Prof. Chris Jermaine, Rice University

Title: "Large-Scale Machine Learning With The SimSQL System"

Abstract:
In this talk, I’ll describe the SimSQL system, which is a platform for writing and executing statistical codes over large data sets, particularly for machine learning applications. Codes that run on SimSQL can be written in a very high-level, declarative language called Buds. A Buds program looks a lot like a mathematical specification of an algorithm, and statistical codes written in Buds are often just a few lines long.

At its heart, SimSQL is really a relational database system, and like other relational systems, SimSQL is designed to support data independence. That is, a single declarative code for a particular statistical inference problem can be used regardless of data set size, compute hardware, and physical data storage and distribution across machines. One concern is that a platform supporting data independence will not perform well. But we’ve done extensive experimentation, and have found that SimSQL performs as well as other competitive platforms that support writing and executing machine learning codes for large data sets.

Bio:
Chris Jermaine is an associate professor of computer science at Rice University. He is the recipient of an Alfred P. Sloan Foundation Research Fellowship, a National Science Foundation CAREER award, and an ACM SIGMOD Best Paper Award.
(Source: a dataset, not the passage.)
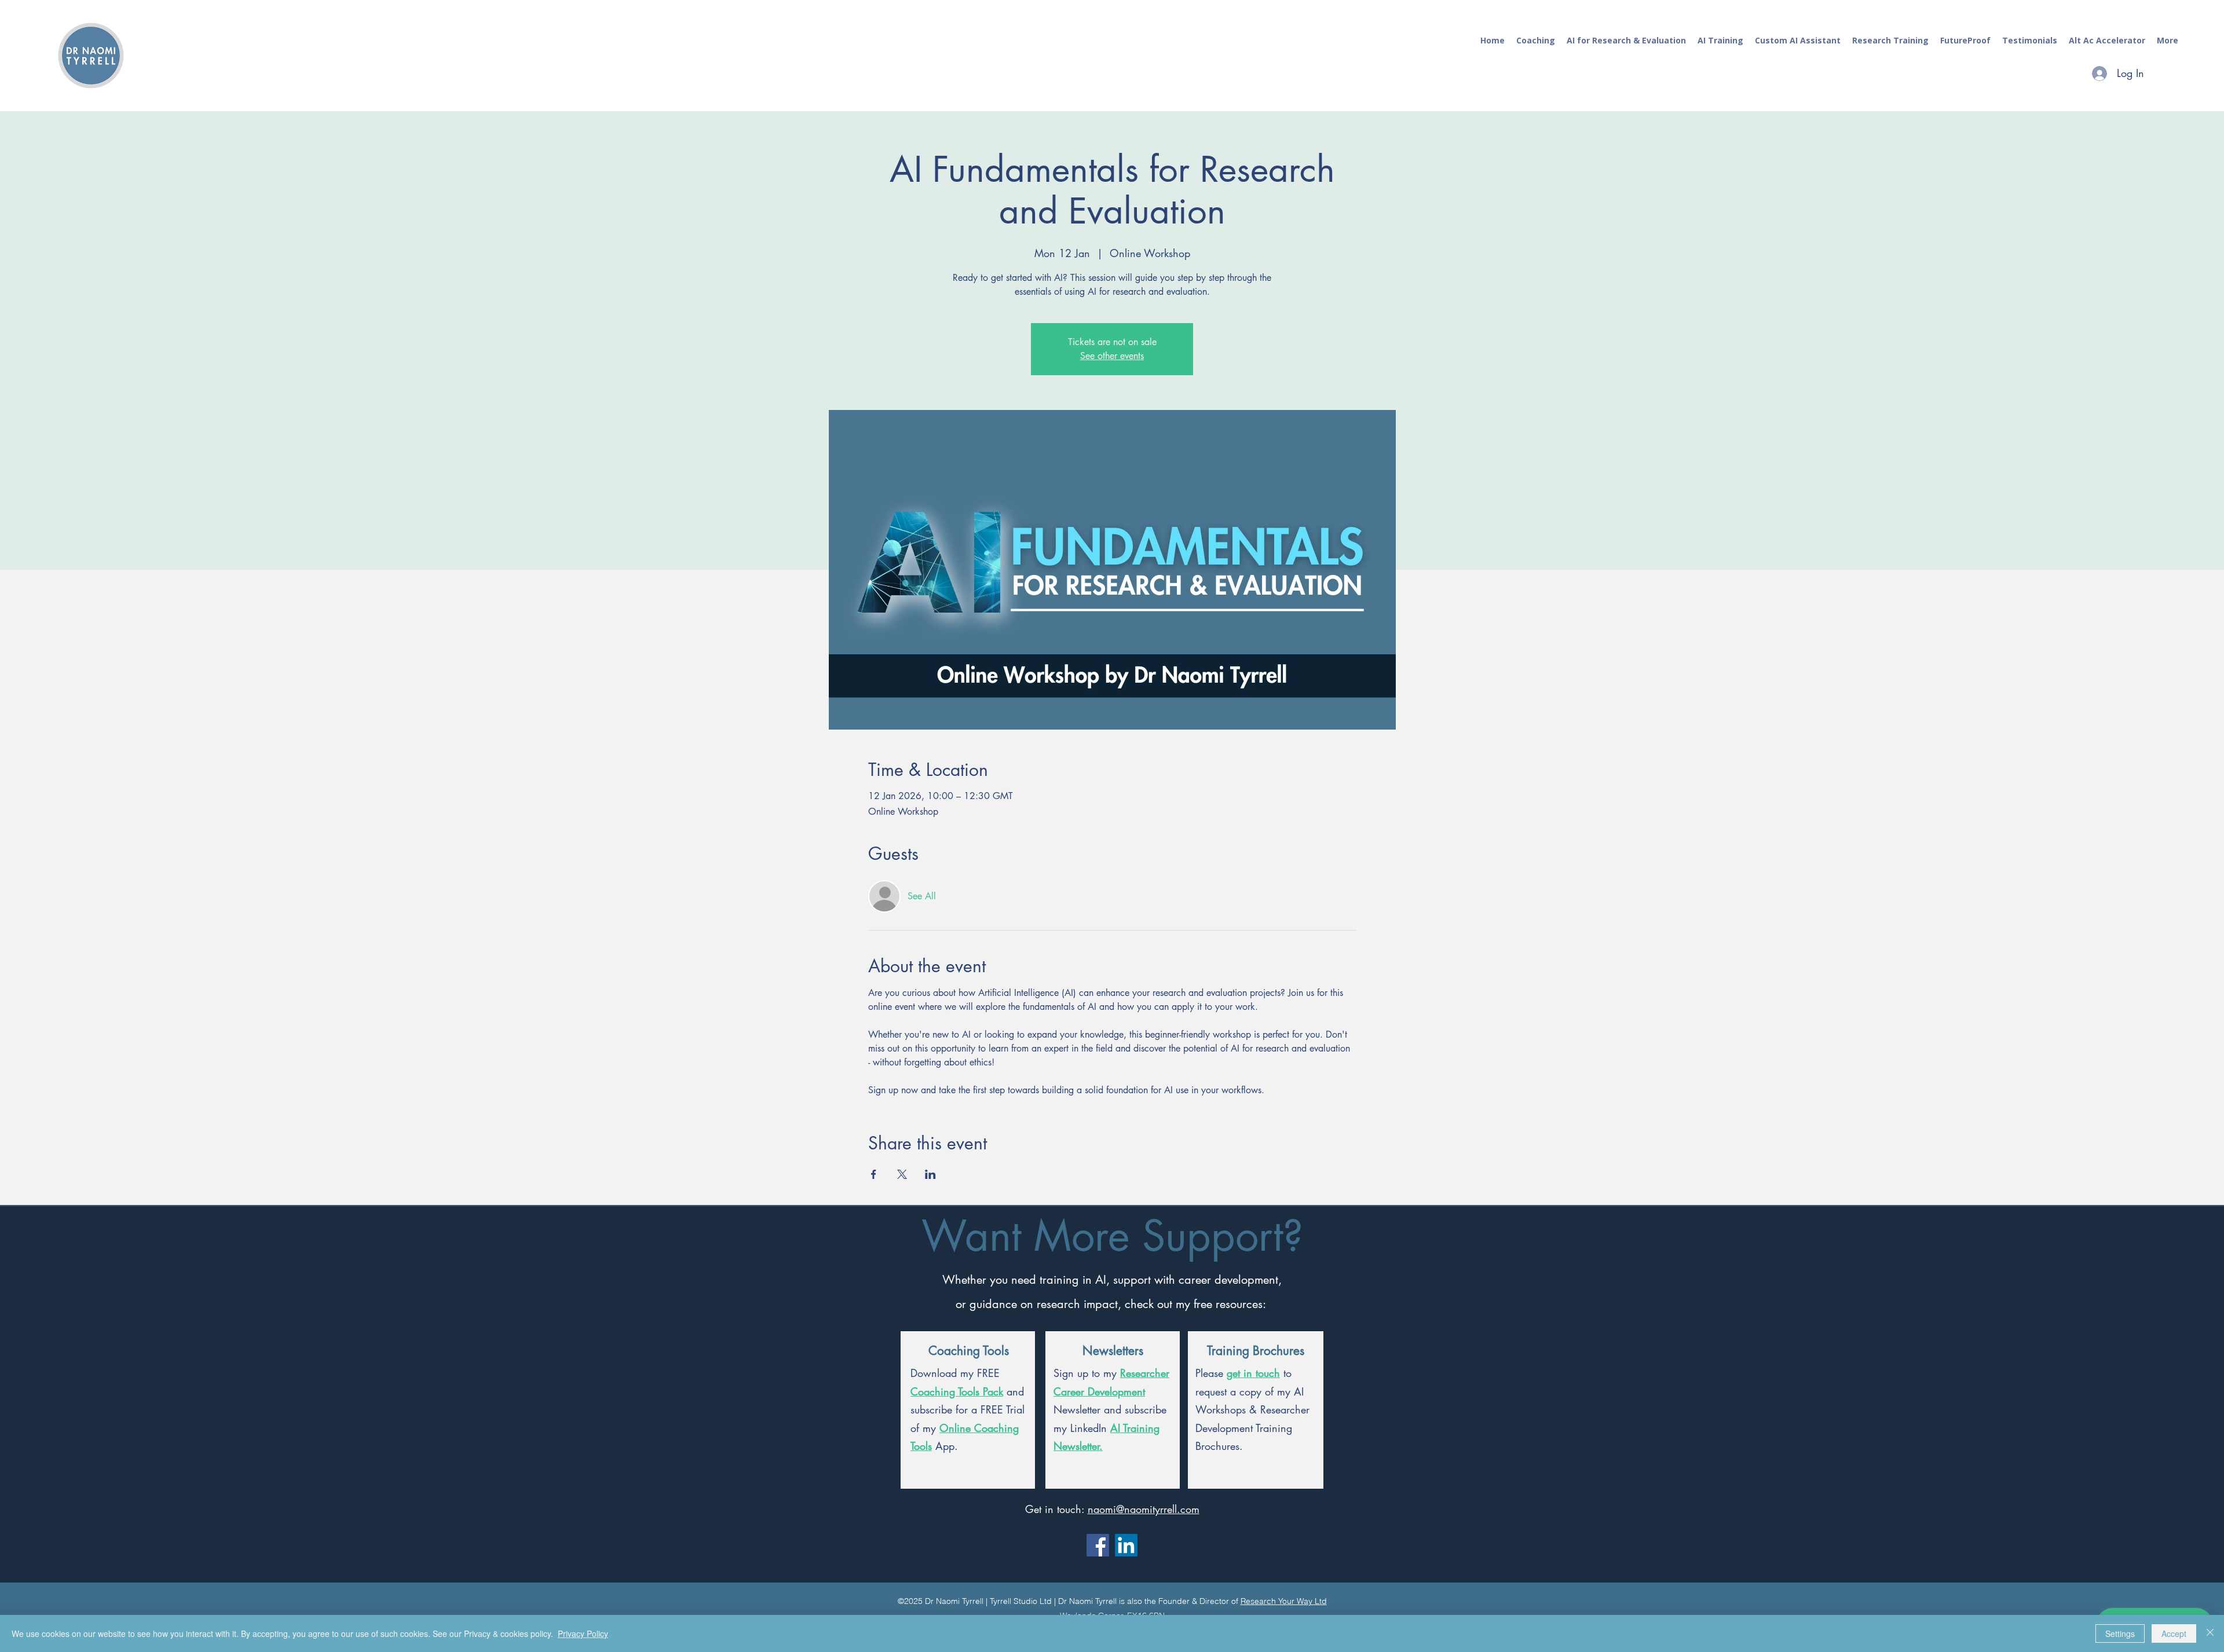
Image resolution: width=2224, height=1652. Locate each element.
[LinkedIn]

In his spare time, Chris enjoys outdoor activities such as hiking, climbing, and whitewater boating. In one particular exploit, Chris and his wife floated a whitewater raft (home-made from scratch using a sewing machine, glue, and plastic) over 100 miles down the Nizina River (and beyond) in Alaska.

 

 

Matthias Boehm, IBM Research - Almaden; San Jose, CA, USA

Title:

SystemML’s Optimizer: Advanced Compilation Techniques for Large-Scale Machine Learning Programs"

Abstract

Declarative large-scale machine learning (ML) aims at flexible specification of ML algorithms and automatic generation of hybrid runtime plans ranging from single node, in-memory computations to distributed computations on MapReduce or Spark. The compilation of large-scale ML programs exhibits many opportunities for automatic optimization, which is crucial to achieve both high efficiency and scalability if required. In this talk, we give an up-to-date overview of SystemML‘s compilation chain and selected optimization techniques. We specially discuss the end-to-end compilation chain, static and dynamic simplification rewrites, operator selection, and dynamic recompilation.

Bio:

Matthias Boehm is a Research Staff Member at IBM Research - Almaden; San Jose, CA, USA. His current research focuses on optimization and runtime techniques for declarative, large-scale machine learning in SystemML. He received his PhD degree in computer science in 2011 from Dresden University of Technology, Germany with a dissertation on cost-based optimization of integration flows under the supervision of Prof. Wolfgang Lehner. His previous research also includes systems support for time series forecasting as well as in-memory indexing and query processing.

 

 

 

 

Olga Streibel, FU Berlin

Title:

On mining trends and recognizing situations.

Abstract:

Dealing with big data brings many challenges and huge opportunities. In the recent years since big data has been introduced, the research on many interesting issues regarding big data aroused and progressed significantly. Among other research aspects on big data, the analysis, interpretation and therefore useful harvesting of big data remains an interesting issue.
In this talk we focus on trend mining and discuss its potential for situation recognition. Trend mining is based on the idea of harvesting information and knowledge out of trends while bringing an understanding into them.  It is defined as the extraction of implicit, previously unknown and potentially useful information from time-ordered texts or data, assuming that this data contains a trend. Basically, a trend template as a knowledge-based approach for trend mining assumes that mining trends with knowledge will help us in understanding a trend.
Moreover, when extending this approach onto different kind of data, we may be able to recognize an upcoming situation that a given trend may cause.

Bio:

 

Als DAAD-Postdoktorandin am Nationalen Institut für Informatik (NII) in Tokio, Japan, forschte Frau Dr. Olga Streibel seit März 2014 zu den Themen trend mining und drahtlose Netzwerke. Ihr TreMiSR Projekt verbindete die Ergebnisse der trend mining Forschung mit bestimmten Aspekten der Situationserkennung anhand der Daten und Signale aus drahtlosen Netzwerken. Kurz vor dem Projektanfang am NII in Tokio war sie als Doktorandin und wissenschaftliche Mitarbeiterin am Informatik Institut der Freien Universität Berlin in den Gruppen AG NBI und AG CSW tätig. Als ehemaliges Mitglied des Corporate Semantic Web Projektes beschäftigte sie sich während ihrer Forschungszeit an der FU Berlin mit ausgewählten Aspekten der Semantik in Daten, insbesondere im Bezug auf semantische Suche und trend mining.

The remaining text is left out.